• Your goal:
From the listing below, copy each line that holds "Agency".

-- Given data follows --

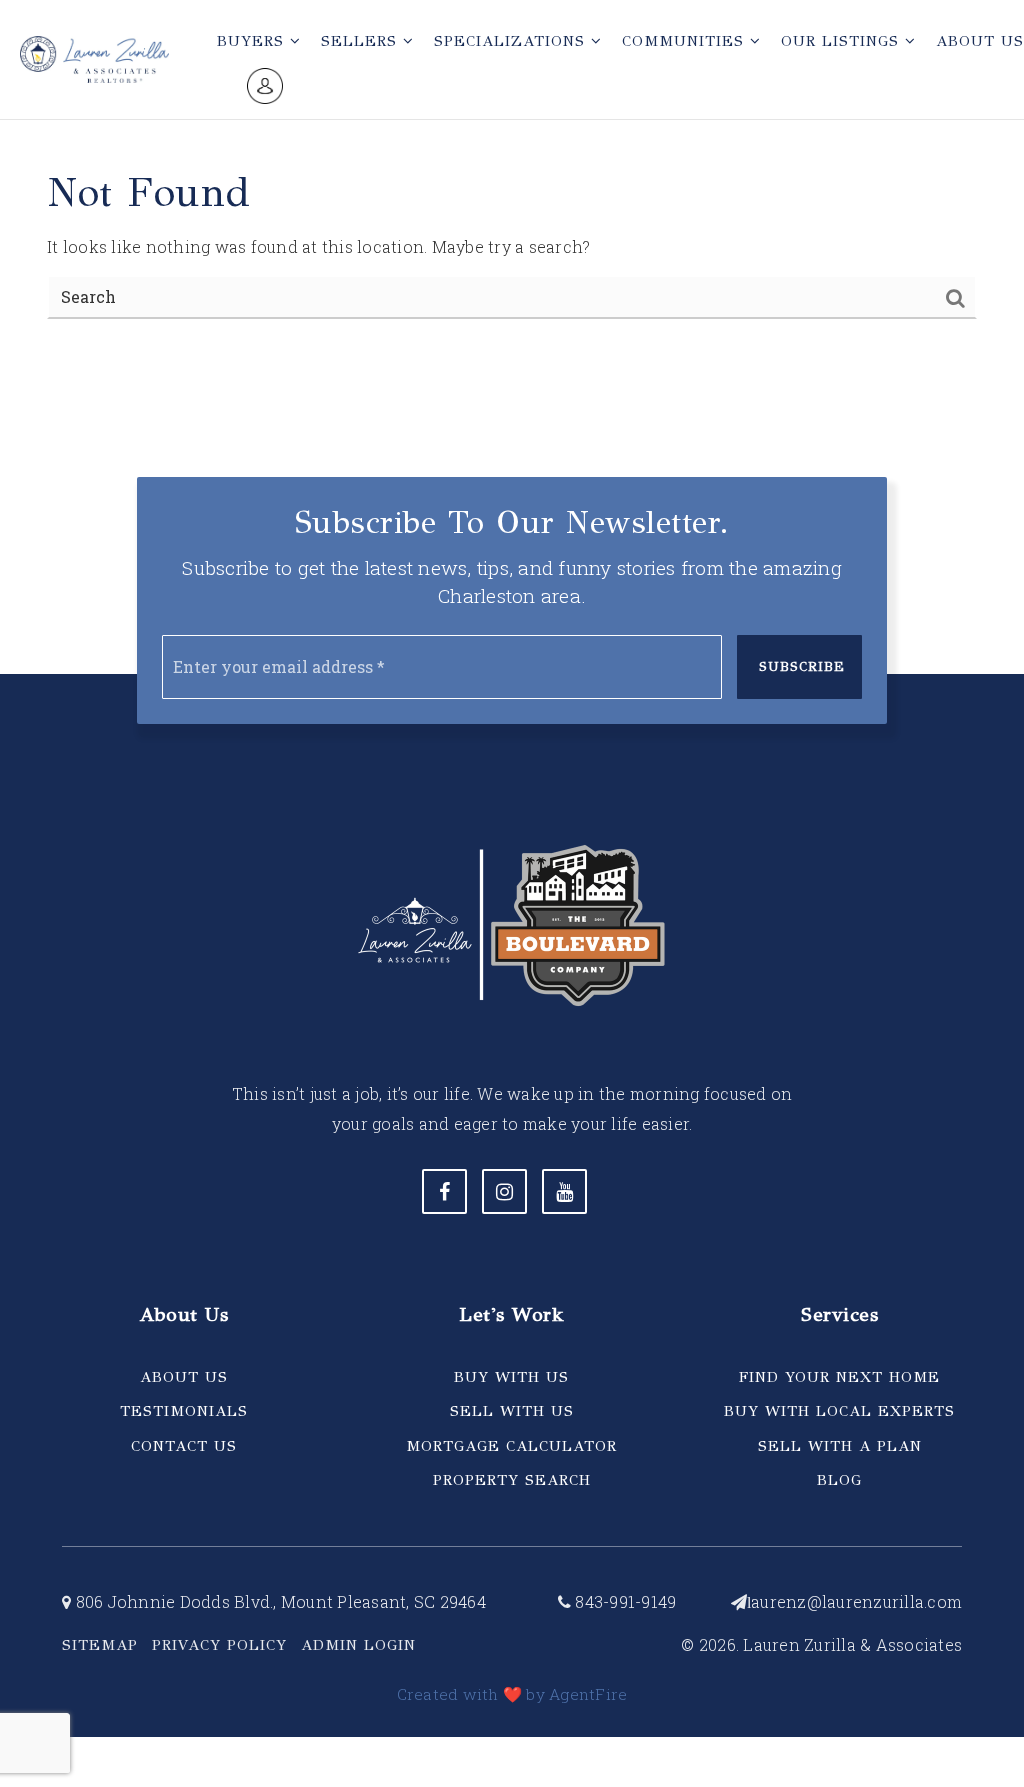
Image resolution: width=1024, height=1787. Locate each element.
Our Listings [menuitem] (843, 41)
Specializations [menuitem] (512, 41)
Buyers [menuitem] (253, 41)
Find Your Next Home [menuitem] (839, 1377)
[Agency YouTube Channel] (564, 1191)
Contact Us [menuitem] (184, 1446)
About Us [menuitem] (184, 1377)
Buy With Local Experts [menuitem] (839, 1411)
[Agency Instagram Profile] (504, 1191)
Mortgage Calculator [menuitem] (511, 1446)
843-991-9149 (623, 1601)
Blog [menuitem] (839, 1480)
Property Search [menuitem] (512, 1480)
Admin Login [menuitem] (358, 1645)
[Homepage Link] (94, 56)
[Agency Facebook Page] (444, 1191)
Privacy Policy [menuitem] (219, 1645)
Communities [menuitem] (686, 41)
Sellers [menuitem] (362, 41)
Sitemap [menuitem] (100, 1645)
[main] (512, 183)
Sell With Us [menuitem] (512, 1411)
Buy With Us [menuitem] (511, 1377)
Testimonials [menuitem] (184, 1411)
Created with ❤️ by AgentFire (512, 1694)
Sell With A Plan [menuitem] (840, 1446)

-- Given data concluded --

• Written reply:
[Agency YouTube Channel] (564, 1191)
[Agency Instagram Profile] (504, 1191)
[Agency Facebook Page] (444, 1191)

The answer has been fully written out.